Given that the service industry employs about 80 percent of the U.S. workforce, many organizations are focused on measuring employee productivity and improving it. Unlike the manufacturing sector, in which employee productivity can be measured by the number of items produced, in the service industry you need to know how the service was delivered, as well as the degree to which the service impacted the customer experience. The good news is that there are many ways to measure the productivity of employees in the service sector, and you can improve employee productivity with training and development activities.
Ways to Measure Service Sector Employee Productivity
The traditional employee productivity calculation equals total output divided by total input, for example, the number of cars (output) produced during a 12-hour shift (input) in a manufacturing plant. But for organizations in the service industry, a purely quantitative method of measuring employee productivity doesn’t work quite as well. In the service sector, the input (for example, decision-making, judgment) and output (customer experience, achievement of performance objectives, and so forth) may be harder to measure and are subject to variation from employee to employee.
Instead of focusing on the number of customers served or hours worked, an effective strategy for measuring employee productivity in the service industry takes into account a range of factors that will vary depending on the sector, company, or employee role.
Here are a few examples:
Customer Satisfaction: A focus on quality outcomes rather than number of transactions often makes sense for service sector employees, because the service industry provides customer experiences rather than products. For example, a customer service representative’s patience, professionalism, and friendliness matters as much as the number of calls taken in the space of an hour.
Employee Engagement: According to research conducted by Gallup, teams with high employee engagement are 21 percent more productive than teams with lower engagement rates. While engagement is no guarantee of employee productivity, when employees are engaged and have the desire to perform at their best, they may be better positioned to do so than those who lack engagement.
Performance Against Goals: Productivity can be measured according to how successfully employees meet their performance goals. As an example, a salesperson has a goal to increase business from new clients by 10 percent. Business development productivity requires that salespeople deliver a high level of service to potential clients. The degree to which the employee meets the goal shows his or her level of business development productivity.
Examples of Employee Productivity Measures by Sector
The following examples illustrate how the factors described above help with measuring employee productivity in different service sectors:
Transportation: Instead of focusing on the number of routes a train conductor completes each year, it would be more effective to measure the conductor’s productivity by the number of on-time arrivals or the length of time gone without a safety violation or accident. Strong marks in these areas also help build customer satisfaction and loyalty.
Food Service: The fast pace of many food service establishments requires engaged employees who want to provide excellent customer experiences. The productivity of waiters, chefs, and hostesses is not measured only by the number of customers served, but also the degree to which their engagement enables them to provide great food, courtesy, and a swift resolution to any customer complaints.
Merchandise Retailing: It’s true that dollars per sale and sales per employee matter when looking at the productivity of retail employees.

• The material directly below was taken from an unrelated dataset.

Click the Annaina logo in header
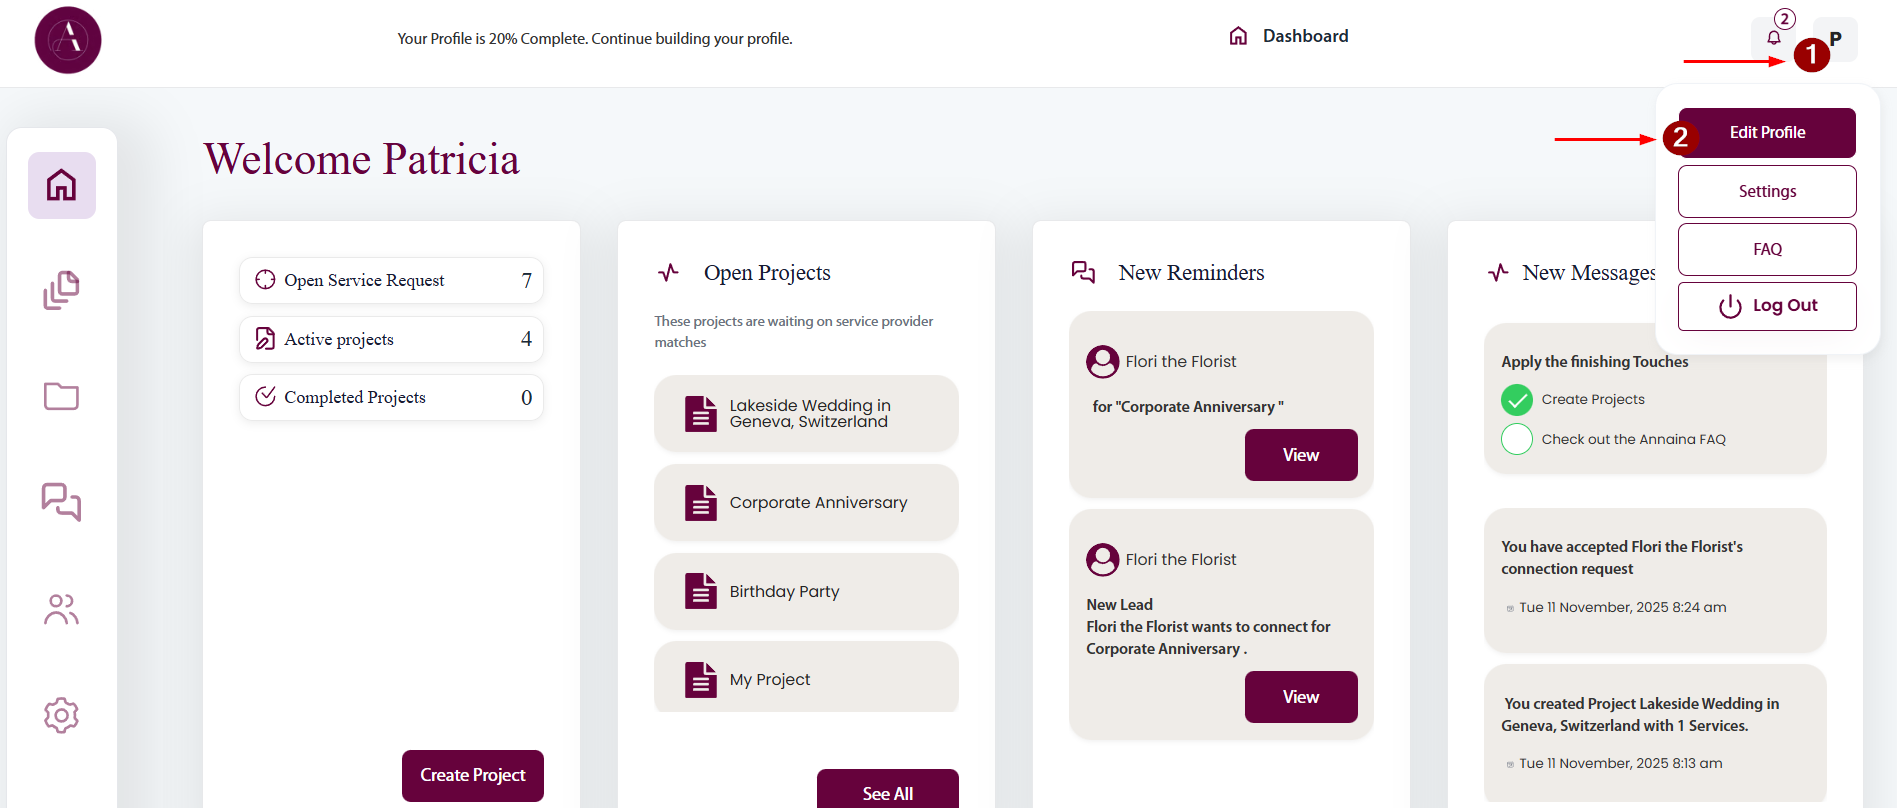1897x808 pixels. (68, 40)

However, as one study found, high engagement among retail employees not only increases their productivity, but also results in significant reductions in inventory shrinkage, waste, cash loss, and lost sales.
Healthcare: A quantitative measure of employee productivity for a hospital might be the number of patients seen by a nurse in the course of a workday. However, that might not adequately measure the nurse’s productivity if each patient didn’t receive proper care and attention. In an age when the patient experience is a critical component of a hospital’s competitive advantage, a more important measure of the nurse’s productivity would be the number of satisfied patients, which can be quantified with patient experience surveys.
Improve Employee Productivity with Training and Development
There is no one way to measure employee productivity in the service industry that works for every organization. However, many factors together compose an effective strategy for getting at the heart of employee productivity.
At the end of the day, once you’ve effectively measured employee productivity for your specific industry, the next important step is to work to improve the areas that need it. A combination of employee development and training exercises can improve productivity and performance, leading to increased customer satisfaction, more efficient service delivery, and highly engaged employees.